Properly setting menu prices requires a detailed cost analysis of each menu item, ensuring the cost includes every ingredient and disposable paper/plastic item used. For example, the cost analysis for a cheeseburger should consist of the hamburger, cheese, roll, lettuce, tomato, onion, seasoning, condiments, and disposables - such as paper plates and napkins. Then, a factor needs to be added for waste - food that spoils, dropped food that is thrown away, and prepared leftover food that can't be saved at the end of the day. Then, you divide the menu item's total cost by your desired maximum COGS. In the example, you want to maintain a COGS that does not exceed 30%. To calculate the minimum selling price, divide the total cost of $4.26 by 30% to get the target selling price of $14.21. But don't stop there. If cheeseburgers of that quality are selling in the $15 range in your market, consider setting the price higher at $14.95, which yields a 28.5% COGS. Additionally, regardless of comparable selling prices, you should always round the price up to a regular menu price, such as $14.89 or $14.95, which is not perceived as significantly different from $14.21.

In addition to supplying labor costs and COGS to your F&B manager, taking an open-book approach of sharing this information with all F&B staff dramatically improves performance. We advise our clients to post two graphs where the F&B staff will see them daily. One can show the labor percentage, and the other the weekly or bi-weekly COGS. The vertical y-axis should show the ascending percentage, and the horizontal x-axis should indicate the time periods. The target range should also be shown. Then, each day or week, the new results are posted. This gives the staff immediate feedback. If the percentage is in the target range, that is good. If the graph shows costs increasing, that indicates to employees that things are moving in the wrong direction (an upward trend). If the percentage on the graph goes down, the staff is improving.

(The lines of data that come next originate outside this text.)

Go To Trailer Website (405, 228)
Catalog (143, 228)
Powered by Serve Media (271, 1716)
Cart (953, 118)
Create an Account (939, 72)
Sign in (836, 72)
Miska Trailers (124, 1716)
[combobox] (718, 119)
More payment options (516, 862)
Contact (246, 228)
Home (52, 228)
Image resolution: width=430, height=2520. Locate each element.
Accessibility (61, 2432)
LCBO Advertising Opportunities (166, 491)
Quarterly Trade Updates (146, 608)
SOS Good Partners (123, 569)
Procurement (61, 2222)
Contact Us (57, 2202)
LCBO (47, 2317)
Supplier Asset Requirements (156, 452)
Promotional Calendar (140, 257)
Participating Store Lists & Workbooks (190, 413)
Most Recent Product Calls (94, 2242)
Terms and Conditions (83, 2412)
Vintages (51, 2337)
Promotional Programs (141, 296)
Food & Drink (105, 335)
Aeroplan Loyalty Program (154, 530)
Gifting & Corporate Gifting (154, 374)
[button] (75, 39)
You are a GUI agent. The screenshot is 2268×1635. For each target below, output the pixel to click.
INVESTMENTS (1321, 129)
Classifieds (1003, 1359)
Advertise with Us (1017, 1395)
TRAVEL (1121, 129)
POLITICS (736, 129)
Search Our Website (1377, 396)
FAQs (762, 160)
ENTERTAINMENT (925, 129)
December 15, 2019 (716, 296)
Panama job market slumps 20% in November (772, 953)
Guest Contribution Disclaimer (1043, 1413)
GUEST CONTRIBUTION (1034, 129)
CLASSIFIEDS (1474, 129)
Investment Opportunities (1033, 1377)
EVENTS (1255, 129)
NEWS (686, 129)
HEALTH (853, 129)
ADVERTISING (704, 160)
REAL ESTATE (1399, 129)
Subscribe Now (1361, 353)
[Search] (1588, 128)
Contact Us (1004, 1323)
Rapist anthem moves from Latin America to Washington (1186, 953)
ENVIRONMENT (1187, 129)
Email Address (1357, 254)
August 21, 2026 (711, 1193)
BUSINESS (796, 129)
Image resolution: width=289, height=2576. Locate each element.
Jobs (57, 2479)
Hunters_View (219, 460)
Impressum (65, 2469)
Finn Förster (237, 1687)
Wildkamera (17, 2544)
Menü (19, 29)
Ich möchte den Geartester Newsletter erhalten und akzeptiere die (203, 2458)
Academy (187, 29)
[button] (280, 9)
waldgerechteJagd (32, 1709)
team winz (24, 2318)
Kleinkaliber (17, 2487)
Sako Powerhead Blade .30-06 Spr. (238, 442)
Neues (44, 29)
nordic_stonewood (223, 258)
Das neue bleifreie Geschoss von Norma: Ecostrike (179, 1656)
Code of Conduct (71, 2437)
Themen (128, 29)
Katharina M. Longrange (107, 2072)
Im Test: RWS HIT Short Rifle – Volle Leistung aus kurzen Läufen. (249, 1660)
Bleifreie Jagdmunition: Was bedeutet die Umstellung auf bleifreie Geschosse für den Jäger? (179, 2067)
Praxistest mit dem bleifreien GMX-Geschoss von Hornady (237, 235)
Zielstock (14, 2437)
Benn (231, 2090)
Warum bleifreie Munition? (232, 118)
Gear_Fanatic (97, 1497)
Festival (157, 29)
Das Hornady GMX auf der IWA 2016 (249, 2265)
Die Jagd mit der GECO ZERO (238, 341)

The open-book approach conveys to all F&B staff members that controlling prime cost is essential. It provides them with immediate feedback on their performance. Staff members have far more control of COGS than anyone else because they handle portion control. They create waste. They are doing (or not doing) the upselling to more profitable food items. The graphs will help them understand why proper portion control, minimizing waste, and up-selling are essential. It lets the F&B staff know they're regularly evaluated in these performance areas. It also allows them to know their theft will quickly show up in the performance results if they steal. And if their hours need to be cut back, they can better understand why -- that it is necessary from a business profitability standpoint and is not some arbitrary management decision.

Controlling the key performance indicators for prime cost requires procedures and discipline. When done correctly, you will have a continuous stream of profits from your food and beverage sales.